C’est sur le tonitruant « Barely Alive » lancé à plus de 200 bpm et appuyé par les monstreux growls du frontman John Tardy que nos vétérans américains de la scène death metal de Tampa (Floride) effectuent leur retour, presque six ans après leur album éponyme et une période forcée d’abstinence de concerts, pandémie oblige. Et le moins que l’on puisse dire, c’est qu’Obituary est bel et bien vivant à l’image des frangins Tardy (Donald à la batterie, et John donc au mic’) en pleine forme derrière ce magnifique artwork (signé du défunt artiste et fan polonais Mariusz Lewandowski (R.I.P.)).

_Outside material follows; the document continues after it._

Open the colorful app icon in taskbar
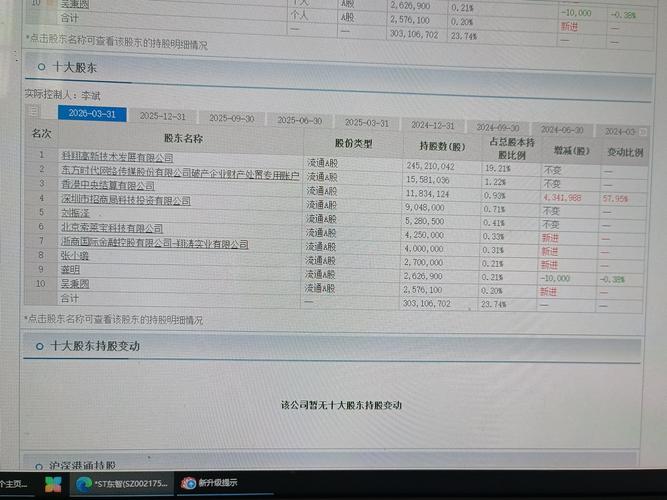 tap(53, 484)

Ils sont remontés à bloc et prêts pour un nouveau marathon de concerts et festivals (lire notre interview). Après une tournée cet automne 2022 en Amérique du Nord en compagnie des Amon Amarth, Carcass, et Cattle Decapitation, ces véritables leaders débarquent en Europe en ce début d’année 2023, bien décidés à rattraper le temps perdu à attendre dans leur Floride le retour des hostilités live et à nous en mettre plein les oreilles avec ce onzième album studio intitulé Dying Of Everything.

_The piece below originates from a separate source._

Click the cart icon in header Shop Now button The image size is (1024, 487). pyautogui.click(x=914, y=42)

Et quel artwork encore une fois ! Alors peut-on mourir de tout ? Telle est la question ici. Mais pour l’heure, laissons ça aux philosophes car vous l’aurez compris, Obituary ne fait toujours pas dans la dentelle et préfère nous distribuer des baffes death metal en pleine tronche et ne pas tergiverser, même si certains titres interrogeront l’auditeur tout du long tant ils font écho de notre triste actualité dans notre bas monde (« War », « Be Warned »…). Leur premier nouveau single, « The Wrong Time », sorti quasiment en même temps que celui de Metallica (« Lux Aeterna ») en novembre dernier, sonne très groovy et taillé pour la scène. Ciblant les fans d’Amon Amarth qu’ils comptent bien conquérir, Obituary veut aller droit au but, comme nous le confiera en entretien le batteur Donad Tardy.

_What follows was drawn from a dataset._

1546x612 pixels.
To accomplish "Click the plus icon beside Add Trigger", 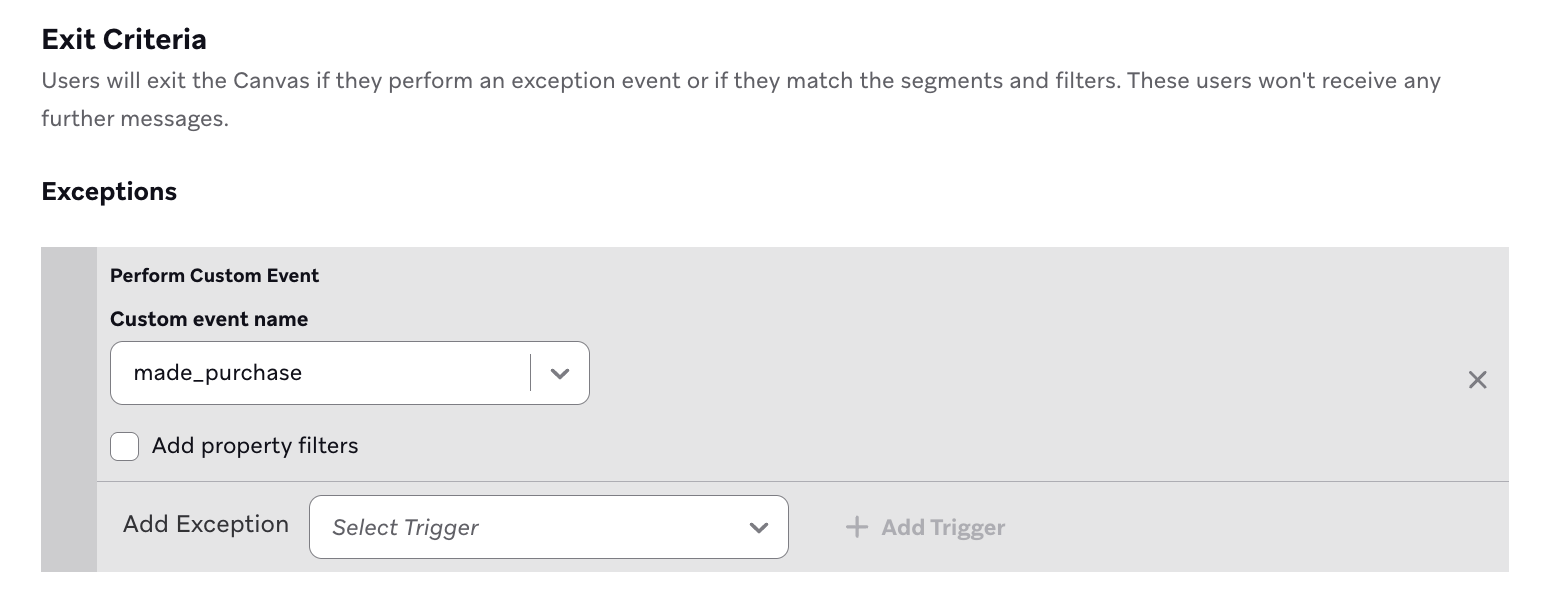I will (856, 527).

Sur un riff, certes très basique, mais ô combien entraînant, la paire Trevor Peres/Kenny Andrews fait un malheur, même si bien sûr ça sent un peu le réchauffé, car il y a bien longtemps que la formation de Tampa n’innove plus avec bientôt quatre décennies de carrière. Le solo est simpliste, mais là encore, c’est l’efficacité qui est de mise, et le groove de Donald Tardy rend ce morceau tout simplement imparable, les cris ahurissants de son frangin finissant de nous convaincre sans aucun problème.
Le très très heavy « Without A Conscience » suivi du méchant « War » démontrent tous deux que l’on peut avoir de l’esprit et dénoncer les maux de l’Homme sur Terre. Les trop nombreux exemples comme la récente guerre civile au Pérou, le conflit en Ukraine ou bien les fréquents combats en Afrique témoignent malheureusement de cette situation, alors que ce titre « War » a été écrit par le chanteur John Tardy il y a déjà plus de deux ans, d’après la réponse de son frère Donald à propos de la source d’inspiration ici lors de notre interview. Petite surprise inédite chez Obituary : un bref break acoustique après le solo de guitare de Kenny Andrews (arrivé en 2022 en lieu et place de Ralph Santolla (R.I.P.), remercié en 2011 en remplacement d’Allen West et ses déboires judiciaires) vers la fin du morceau. Idée originale de la part de son batteur, et là encore efficace si l’on n’en abuse pas, comme toutes les bonnes choses. Divers samples ponctuent ce titre qui fait froid dans le dos et terriblement écho à l’actualité, un peu comme le single « Soldier On ! » de Megadeth paru l’an passé.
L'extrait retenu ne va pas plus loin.